# Iver Johnson Questions, New Purchase.Please help



## Wayne Adam (Nov 5, 2011)

Hi,
  Quick story... I went to buy a rare BSA english racer today and the guy had this Iver Johnson hanging next to the BSA in the shed. He sold me both bikes for $80.00 each. Now, I only had to pay him for the BSA, he told me to take the IJ for free for now because he can't locate the front wheel. He said that if he dever finds the wheel, then I can pay him the $80.00. 
Anyway... Some questions... Any idea of the year? ( I can't find a serial number)
                                       Any idea of the value both in this condition and fully restored?
                                       Is the cast aluminum stem original?
This guy said that it has been hanging there for over 30 years, and that he used to ride it to school, and I'm thinking, wow, how old is this guy?
Also, if you notice, there is a headtube decal instead of a badge. The bike is overall very solid & complete except for the missing wheel.

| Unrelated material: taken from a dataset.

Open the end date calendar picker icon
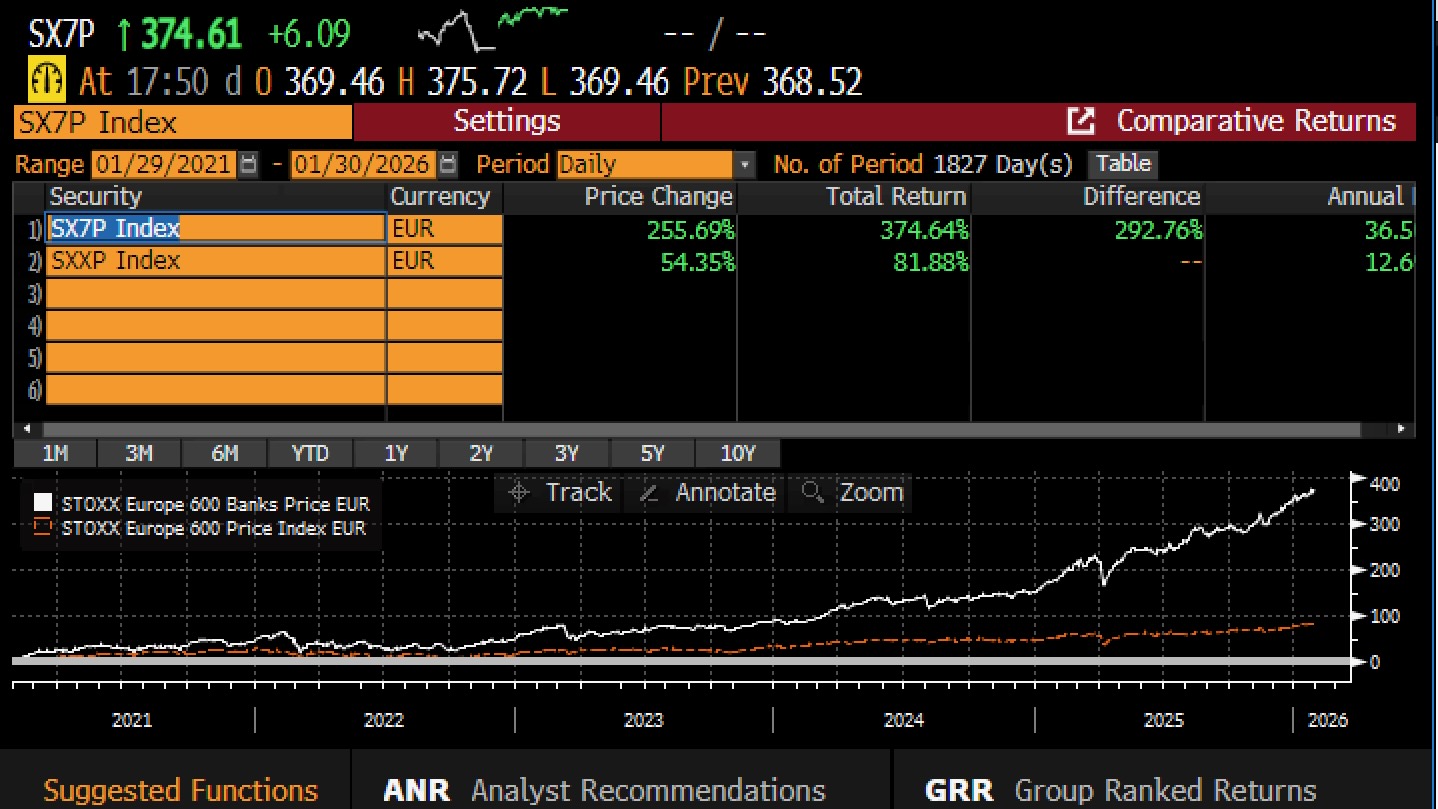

Thanks for any info and help in advance....................Wayne
PS...If he does not find the front rim, can I get one somewhere?


----------



## robertc (Nov 5, 2011)

Wayne,
You must have a horse shoe hid somewhere. $80 with or without the front wheel seems like a steal to me. Congratulations. Great find.


----------



## twowheelfan (Nov 5, 2011)

*you can get the fron rim,*

you will just need to wait and buy it on ebay or here.
it will cost you more than you paid for the bike (if you give the guy the $80) ill give you $80 for what you got right there! i'll even drive to you to get it!
nice bike! my feeling is early thirties. decal headbadge says lower model and New departure model D hubs came out around 1933 so i figure that because its a model C rear hub and a lower model,that the hardware would be the old stock being used up. nice paint finish! lets see pics of the Beeza!
BTW the serial Numbers for IJ is on the seat post downtube right by the seat  bolt.


----------



## Wayne Adam (Nov 5, 2011)

*Thanks Roberc & Twowheelfan.*

Thanks guys, hey twowheelfan.. I got the BSA & the Iver Johnson form a guys shed in Warwick, NY. The BSA I mainly went to get is way cool. I have over a dozen very nice English racer 3 speeds,
 mostly Raleigh including two Superbes, one '52 with rear dyno, one 72 with front dyno. The BSA once cleaned up is amazing. Under thirty years of dust is exceptional slate blue paint, twist grip shift & rod brakes. I will post some pictures of it soon under the Lightweights.
 Thanks, Wayne


----------



## DonChristie (Nov 5, 2011)

It could be as old as the 20s. Chain wheel is correct. I dont think the gooseneck or paint is original. What size is the wheels?
Metal clad 28"? I have never seen a sticker of the IJ headbadge, weird! Serial number is nice but not much help dating it. Nice bike!


----------



## Wayne Adam (Nov 5, 2011)

*Schwinndoggy*

The white paint is definately original, but you can tell someone decades ago added the black. The wheels are 28" ( or should I say wheel)
I also notice that the original Iver Johnson decals are much nicer than the replacement ones they sell. The replacement decals that everyone has
for sale have the lettering script too heavy, and the Iver too close to the Johnson. If I do eventually restore this bike, I will make an accurate copy
of the decal so I can have it reploduced, it is much more refined. Thanks for your information........Waynwe


----------



## Iverider (Nov 6, 2011)

Cool bike. Throw up the serial # when you get a chance.

I've never seen an IJ with the logo on the top tube. Mine has the logo on the downtube.


----------



## bricycle (Nov 6, 2011)

A steal for $80, great score!!


----------



## 66TigerCat (Nov 6, 2011)

The serial number is on the drive side just below the top of the seat tube. It will be six digits long. Cool bike. I've never seen a head tube or top tube decal on an Iver before and the paint is atypical which leads me to believe it's a re-paint or else a custom. It definitely looks like 20's or 30's.


----------



## Wayne Adam (Nov 6, 2011)

*I Found the Serial number*

I found the serial number...It is 497610. There is also a "63" on the rear drop outs.
Any help identifing the year would be great. The White paint definately appears to be original. However, you can tell that someone a billion years ago added the black.
Thanks, Wayne


----------



## rustyspoke66 (Nov 6, 2011)

I know this is not much of a guess but your rear hub being a Model "C" dates it to after 1927 and before late 1933 when the Model "D" came out. So if the wheels are original that might help. Some other things I have noticed about the Model "C" hub is that it had subtle changes through the 6+ years it was in production. I believe the earlier hub had a one piece cone/dust cover on the brake arm side and the later "C" had the same style as the the model "D". These are just observations I have made on bikes and parts I have had and are subject to change by opinion or factual documentation. For me Iver bikes are difficult to date because it seems like they did not change many features.


----------



## twowheelfan (Nov 6, 2011)

*it looks like there is a "A" under the headtube decal*

am i just imagining?


----------



## Wayne Adam (Nov 6, 2011)

*The Mysterious "A" on headtube?*

It looks like an "A" to me too. Also...There is a gold decal on the downtube that looks original, it reads "ACE" , what do you make of that?...Wayne


----------



## DonChristie (Nov 6, 2011)

Heres a pic of your bike on the back of an IJ booklet i own. No date or info.


----------